> [Directions for this task]:
Edit the stretch of the material from the line containing "The width and" through the end of the material, replacing "Bluetooth" with "Wi-Fi" and leaving everything else unchanged. Leave the pictures out of your answer.

──────── Material ────────

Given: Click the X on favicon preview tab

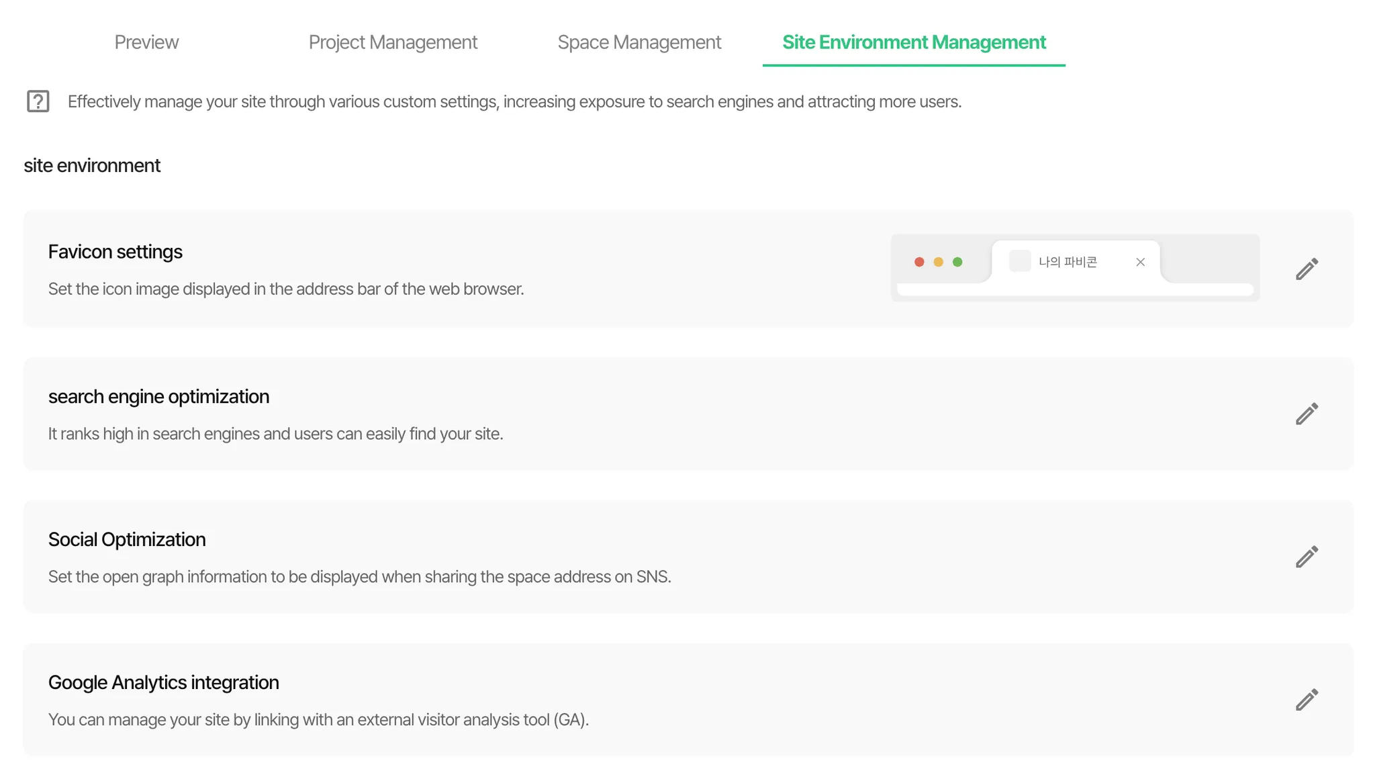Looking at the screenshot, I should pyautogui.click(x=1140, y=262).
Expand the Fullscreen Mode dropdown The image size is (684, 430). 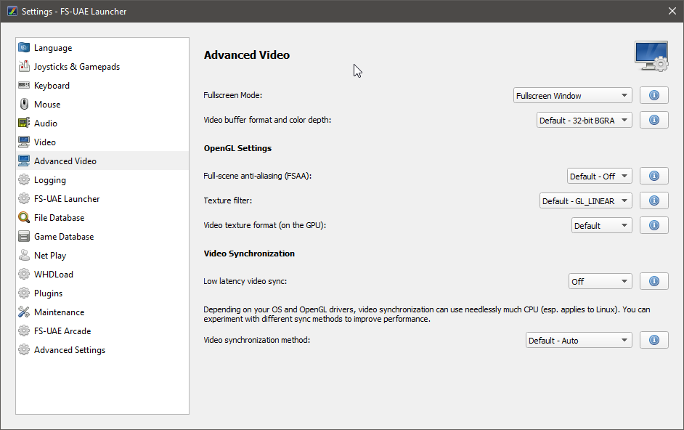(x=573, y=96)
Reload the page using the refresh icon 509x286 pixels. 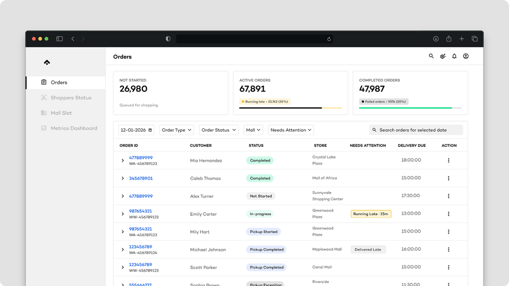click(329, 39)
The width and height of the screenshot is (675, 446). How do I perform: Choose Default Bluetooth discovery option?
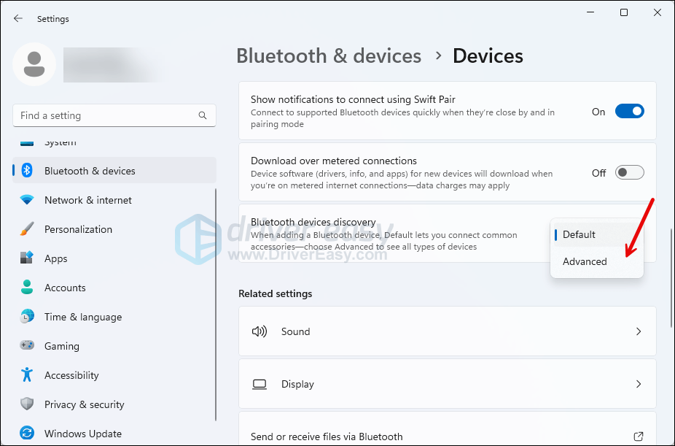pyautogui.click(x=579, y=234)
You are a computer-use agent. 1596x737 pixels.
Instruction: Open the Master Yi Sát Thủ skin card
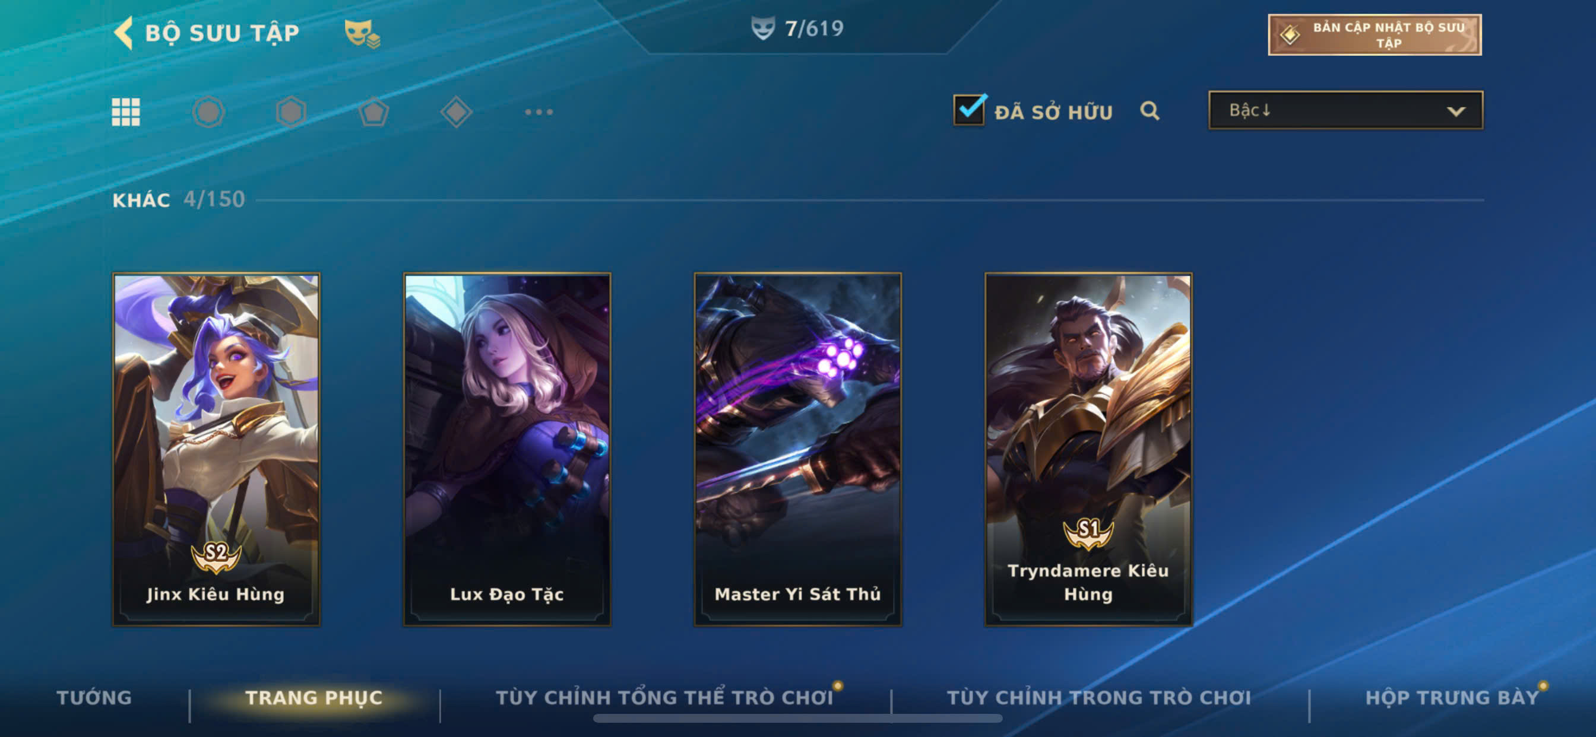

────────

> [Result]:
The width and height of the screenshot is (675, 446). How do I perform: Choose Default Wi-Fi discovery option?
pyautogui.click(x=579, y=234)
You are a computer-use agent. 1596x737 pixels.
Instruction: Open the Master Yi Sát Thủ skin card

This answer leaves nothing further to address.